# Scraping the top trending repositories of github

Web scraping is the process of extracting and parsing data from websites in an automated fashion using a computer program. It's a useful technique for creating datasets for research and learning. Follow these steps to build a web scraping project from scratch using Python and its ecosystem of libraries:

## Pick a website and describe your objective

  -  Browse through different sites and pick on to scrape. Check the "Project Ideas" section for inspiration.
  -  Identify the information you'd like to scrape from the site. Decide the format of the output CSV file.
  -  Summarize your project idea and outline your strategy in a Juptyer notebook. Use the "New" button above.
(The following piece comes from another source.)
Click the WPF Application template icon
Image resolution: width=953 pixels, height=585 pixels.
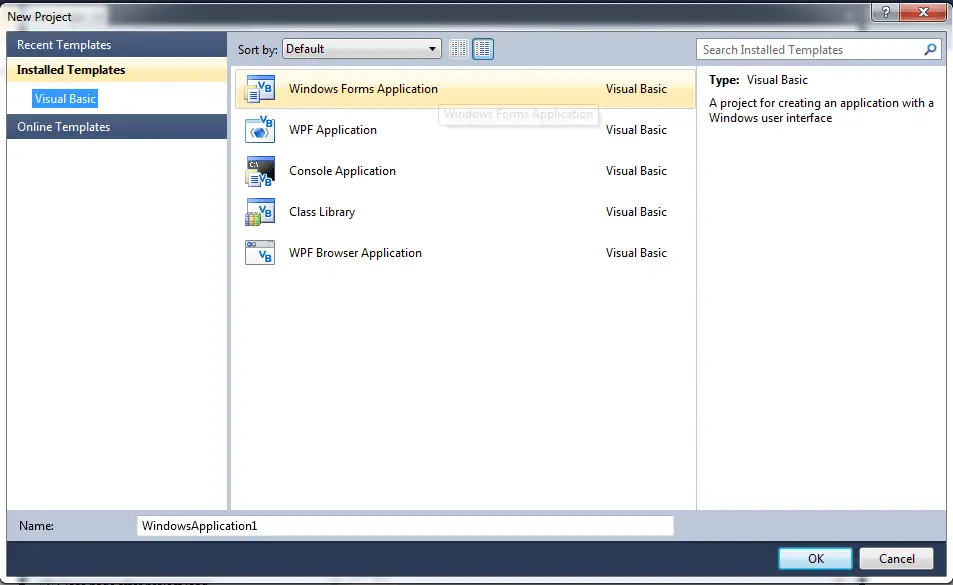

- Here we are going to use https://github.com/topics
- We will scrape the top 20 repositories of some topics

## Use the requests library to download web pages

  -  Inspect the website's HTML source and identify the right URLs to download.
  -  Download and save web pages locally using the requests library.
  -  Create a function to automate downloading for different topics/search queries.



In [16]:
!pip3 install requests --upgrade --quiet

In [17]:
import requests

url = 'https://github.com/topics'
r = requests.get(url)
r.status_code

200

In [18]:
# with open('topics.html', 'w') as page:
#     page.write(r.text)

## Use Beautiful Soup to parse and extract information

  -  Parse and explore the structure of downloaded web pages using Beautiful soup.
  -  Use the right properties and methods to extract the required information.
  -  Create functions to extract from the page into lists and dictionaries.

In [19]:
!pip3 install beautifulsoup4 --upgrade --quiet

In [20]:
from bs4 import BeautifulSoup
soup = BeautifulSoup(r.text, 'html.parser')

In [21]:
topic_divs = soup.find_all('div', {'class' : 'py-4'})
topic_titles = []
topic_urls = []
topic_descs = []
for div in topic_divs:
    link = 'https://github.com' + div.find('a')['href']
    topic_urls.append(link)

    topic_info = div.find_all('p')

    title = topic_info[0].text
    topic_titles.append(title)

    desc = topic_info[1].text.strip()
    topic_descs.append(desc)
    

In [22]:
topics = {
    "title" : topic_titles,
    "description" : topic_descs,
    "url" : topic_urls
}

In [23]:
!pip3 install pandas --upgrade --quiet

In [24]:
import pandas as pd
df = pd.DataFrame(topics)

## Scraping topics from each trending repo

In [25]:
def get_repo_df(topic):
    r = requests.get(topic)
    soup = BeautifulSoup(r.text, 'html.parser')
    repos = soup.find_all('div', {'class' : 'd-flex flex-justify-between flex-items-start flex-wrap gap-2 my-3'})

    repo_urls = []
    repo_names = []
    repo_users = []
    repo_stars = []

    for repo in repos:
        repo_info = repo.findChildren('a', {'class' : "Link"})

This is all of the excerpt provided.